▶ Exercise requirements:
1 – According to the abstract on natural-image correlations, how many subjects took part in the series of experiments?
2 – Change "Talk" to "Poster" in the abstract on natural-image correlations and give everything from "Gerhard, H., Wichmann, F., &" down to "Perception. Toulouse, France.".

▶ Source:
Gerhard, H., Wichmann, F., & Bethge, M. (2011). Sensitivity to local higher-order correlations in natural images. Talk presented at 34th European Conference on Visual Perception. Toulouse, France.


Zitierlink: http://hdl.handle.net/11858/00-001M-0000-0013-BAAA-7
Zusammenfassung
We measured perceptual sensitivity to higher-order correlational structure of natural images using a new paradigm, with which we also evaluated the efficacy of several successful natural image models that reproduce neural response properties of the visual system. To measure sensitivity to local correlations in natural images, stimuli were square textures of tightly tiled small image patches originating from either: (i) natural scene photographs or (ii) a model. In a trial, observers viewed both texture types and had to select the one made of natural image patches. In a series of experiments with twenty-two subjects, we tested 7 models, varying patch size from 3×3 to 8×8 pixels. Results indicate high sensitivity to local higher-order correlations in natural images: no current model fools the human eye for patches 5×5 pixels or larger, and only the model with the highest likelihood brings performance near chance when patches are 4×4 pixels or smaller. Remarkably, the ordering of the psychophysical matched the models' ordering in likelihood of capturing natural image regularities. The subjects' performance on binarzed textures approached ideal observer efficiency, where the ideal observer has perfect knowledge of the natural image distribution. In four control experiments, we determined the knowledge observers use to detect higher-order correlations.

▶ Given data:
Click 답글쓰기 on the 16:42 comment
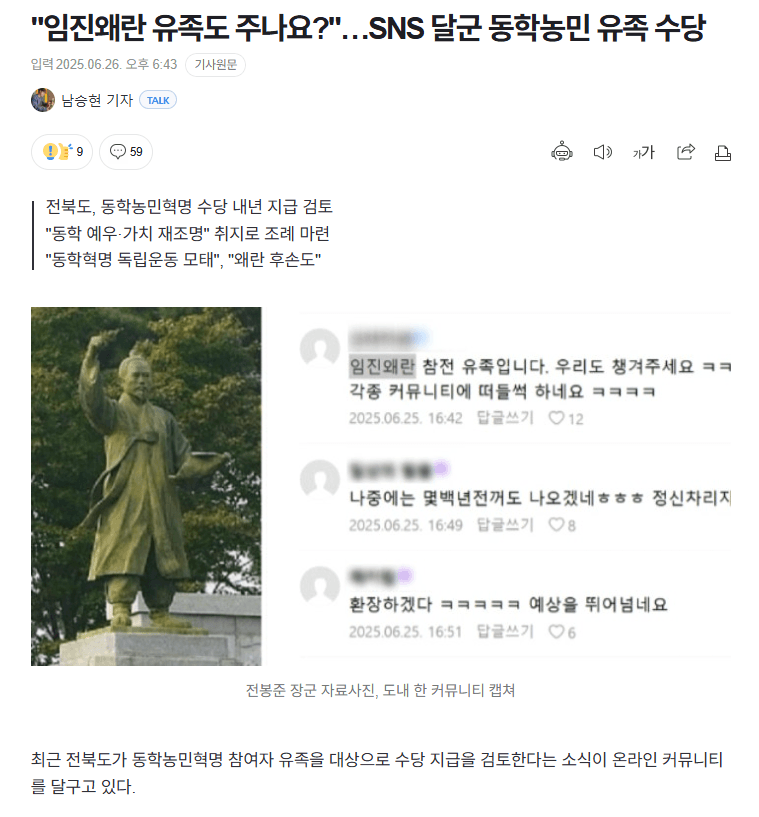click(x=505, y=418)
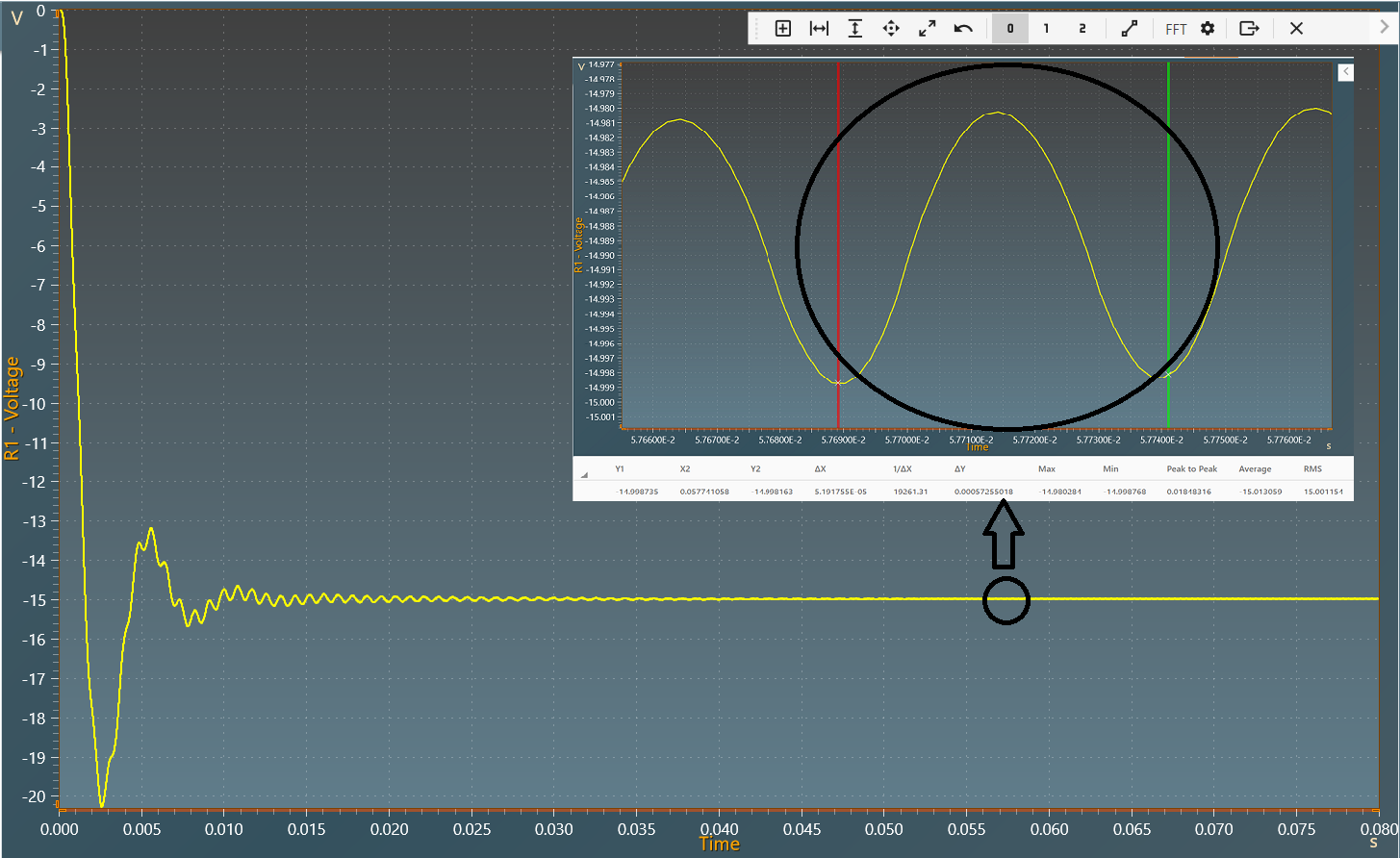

▶ Answers provided:
1 – Twenty-two

2 –
Gerhard, H., Wichmann, F., & Bethge, M. (2011). Sensitivity to local higher-order correlations in natural images. Poster presented at 34th European Conference on Visual Perception. Toulouse, France.